**ASSIGNED TASK**
Scan the records beneath this line for the line holding "Task: Zoom out of the PDF page" and the line holding "This screenshot has height=310, width=377.", then transcribe exactly those two and all lines between.

[Collected data entries]
↓
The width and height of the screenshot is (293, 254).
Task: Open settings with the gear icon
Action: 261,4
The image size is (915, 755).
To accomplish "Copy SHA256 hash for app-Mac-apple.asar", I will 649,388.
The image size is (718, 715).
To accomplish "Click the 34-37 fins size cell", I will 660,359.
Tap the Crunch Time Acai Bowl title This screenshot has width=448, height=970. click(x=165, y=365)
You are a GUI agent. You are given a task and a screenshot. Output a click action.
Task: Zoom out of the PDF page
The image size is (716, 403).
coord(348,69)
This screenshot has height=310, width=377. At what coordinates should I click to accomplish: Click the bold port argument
↑
↓
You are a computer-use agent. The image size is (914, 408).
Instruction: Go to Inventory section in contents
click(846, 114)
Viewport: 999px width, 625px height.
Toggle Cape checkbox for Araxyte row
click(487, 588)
↑
**COMPLETED TASK**
Task: Zoom out of the PDF page
The image size is (716, 403).
coord(348,69)
This screenshot has height=310, width=377. At what coordinates should I click to accomplish: Click the bold port argument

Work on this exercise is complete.